Utanmıyorlar, Kızarmıyorlar, Yağmaya, Talana, Yalana Doymuyorlar!
Bir de gazetemsislerine "Utanmıyorlar!" diye arsız arsız manşet sıvıyorlar.
Erdem, ahlak, vatan, millet aşkı sadece dillerinde...
Haftada bir parti toplantılarında düzenli olarak millet, bayrak, din, cami aşkına yağmacı eser siyaseti üfürüyorlar.
Saraylarda, villalarda, rezidansta, köşklerde yaşıyorlar; aziz neticelerini Mercedes Maybah'tan aşağısına koymuyorlar ya millet adamıymışlar, yüz yıllarca itilmişlermiş, kakılmışlarmış, hor görülmüşlermiş gibi ağlak ağlak konuşuyorlar.
Kokain bağımlı elemanlarını en genel merkezlerinde çalıştırıp çifter çifter maaş veriyorlar, yeteneksiz damatlarına, kızlarına, yeğenlerine, hanımlarına liyakatsiz, diplomasız akrabalarına devlet kurumlarından makam verip hayır hasenat maaşına boğuyorlar; ancak dolgun bir maaşla huzura erebildikleri yönetim kurullarına atıyorlar.
Ol mailler ki mai içindeler mai bilmiyorlardı eski Türkiye’de kalmış ya yepisyeni şahsım havuz manşetlerine "Narsist Kişilik Bozukluğunu" başkaları için koca koca puntolarla pişkin pişkin yazıyorlar.
Gözleri hep aç, hep milletin cebinde, felfecir okuyan gözleri devletin dolar garantili İngiliz tahkim mahkemeli ihalelerinde, ama hep daha yukarılarda, daha yukarılarda!
Kendilerinin mümtaz kişiliklerinden pek eminler, kendilerini pek süper şahıslar sanıyorlar, kendileri olmasa memleket tarumar, aslında tarih de bu tiplerin ülkeyi şahlandırması için yazılmış.
Sevgisizler, vicdansızlar, kurslarında, yurtlarında imamları, hocaları, alimleri tarafından tacize, tecavüze uğrayan yoksul çocuklarına hiç böyle şeyler yapmamışlar gibi davranıyorlar; TBMM soruşturmasını kapatabildikleri için tebrik kuyruğuna giriyorlar.
Kendi kendilerine efendi efendi içki içen, dans eden, şarkı, türkü söyleyen birini gördüklerindeki rahatsızlıkları kadar; hırsızdan, rüşvetçiden, ihale fesatçısından, tecavüzcülerinden rahatsızlık duymuyorlar.
Sık sık imanlı, mütevazi, yerli, milli, vatan, bayrak, millet, devlet sever numarası yapıyorlar.
Kendilerini peygamber mesleği çobanından sanıyorlar; ülke vatandaşlarını da sürü olarak kerizleyebildiklerine, devlet imkanlarını da kullanarak boş beleş şeylere inadırabilmelerini çok iyi bir şey sanıyorlar.
Milletin gözünün içine baka baka yalan söylemekten hiç hicap duymuyorlar.
En babayiğit hırsızlarına "Beyefendi!

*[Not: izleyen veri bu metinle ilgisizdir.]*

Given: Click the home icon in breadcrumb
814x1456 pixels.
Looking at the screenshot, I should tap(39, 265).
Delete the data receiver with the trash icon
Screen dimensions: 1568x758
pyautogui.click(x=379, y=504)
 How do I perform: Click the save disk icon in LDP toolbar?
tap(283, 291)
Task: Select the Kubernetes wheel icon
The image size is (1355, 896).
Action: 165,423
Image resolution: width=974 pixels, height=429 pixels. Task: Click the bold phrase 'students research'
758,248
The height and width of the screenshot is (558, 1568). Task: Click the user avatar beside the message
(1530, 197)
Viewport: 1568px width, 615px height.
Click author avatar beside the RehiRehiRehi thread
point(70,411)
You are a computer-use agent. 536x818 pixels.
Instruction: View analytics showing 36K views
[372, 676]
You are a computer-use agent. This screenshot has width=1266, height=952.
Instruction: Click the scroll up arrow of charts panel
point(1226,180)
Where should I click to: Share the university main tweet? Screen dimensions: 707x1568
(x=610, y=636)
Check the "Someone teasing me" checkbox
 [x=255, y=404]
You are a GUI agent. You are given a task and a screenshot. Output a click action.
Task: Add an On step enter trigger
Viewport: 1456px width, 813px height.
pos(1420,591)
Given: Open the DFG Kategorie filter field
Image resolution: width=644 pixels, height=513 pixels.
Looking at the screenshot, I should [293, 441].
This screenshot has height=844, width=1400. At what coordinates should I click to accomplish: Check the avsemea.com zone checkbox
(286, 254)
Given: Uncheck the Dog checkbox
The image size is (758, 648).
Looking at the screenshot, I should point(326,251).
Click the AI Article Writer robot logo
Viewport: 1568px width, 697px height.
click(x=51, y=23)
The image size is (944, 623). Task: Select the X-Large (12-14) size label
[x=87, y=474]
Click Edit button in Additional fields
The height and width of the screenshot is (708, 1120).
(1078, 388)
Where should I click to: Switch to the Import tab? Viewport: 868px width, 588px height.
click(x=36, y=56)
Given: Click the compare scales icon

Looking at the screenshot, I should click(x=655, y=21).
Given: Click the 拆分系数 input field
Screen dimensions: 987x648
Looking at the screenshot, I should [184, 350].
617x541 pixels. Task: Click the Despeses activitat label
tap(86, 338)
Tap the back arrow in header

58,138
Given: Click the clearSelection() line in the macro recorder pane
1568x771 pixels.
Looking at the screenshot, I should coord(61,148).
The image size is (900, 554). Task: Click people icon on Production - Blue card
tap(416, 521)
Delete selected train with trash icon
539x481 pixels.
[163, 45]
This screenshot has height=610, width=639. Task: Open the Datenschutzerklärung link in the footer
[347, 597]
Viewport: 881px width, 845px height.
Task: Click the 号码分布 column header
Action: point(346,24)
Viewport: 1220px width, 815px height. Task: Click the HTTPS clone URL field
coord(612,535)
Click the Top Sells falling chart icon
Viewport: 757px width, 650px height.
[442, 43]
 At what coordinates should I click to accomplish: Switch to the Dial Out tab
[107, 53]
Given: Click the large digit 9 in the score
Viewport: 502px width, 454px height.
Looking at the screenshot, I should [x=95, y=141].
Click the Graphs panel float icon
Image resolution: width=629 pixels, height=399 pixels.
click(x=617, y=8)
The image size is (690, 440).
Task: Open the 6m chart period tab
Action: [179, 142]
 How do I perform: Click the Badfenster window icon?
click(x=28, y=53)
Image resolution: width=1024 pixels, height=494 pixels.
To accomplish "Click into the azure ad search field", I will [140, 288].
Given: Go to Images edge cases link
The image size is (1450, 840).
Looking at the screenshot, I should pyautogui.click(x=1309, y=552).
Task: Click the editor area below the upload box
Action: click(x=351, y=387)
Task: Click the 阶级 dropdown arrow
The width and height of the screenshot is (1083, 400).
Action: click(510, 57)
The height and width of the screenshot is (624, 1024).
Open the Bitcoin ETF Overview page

Büyüğümüz! Reyiz!" diye veriyorlar gazı veriyorlar gazı; babayiğit hırsızları da buna inanıp memleketi soyduğunu değil de şahlandırdığını üfürüyor.
Dolandırıcılarla, soyguncularla, yağmacılarla, vurguncularla iş tuttuklarına rezil kepaze olacakları yerde, hiçbir şey olmamış, duymamış, söylenmemiş gibi davranıyorlar!
Yolsuzluk, talan, vurgun, yapma, kaçakçılık, hırsızlık, rüşvet, karapara, akpara, tehdit, çökme, yağmalama saraylarından, makamlarından, fotoğraflarından taşıp paçalarından akıyor ya sadece edepleriyle "rezil olmayı" başaramıyorlar.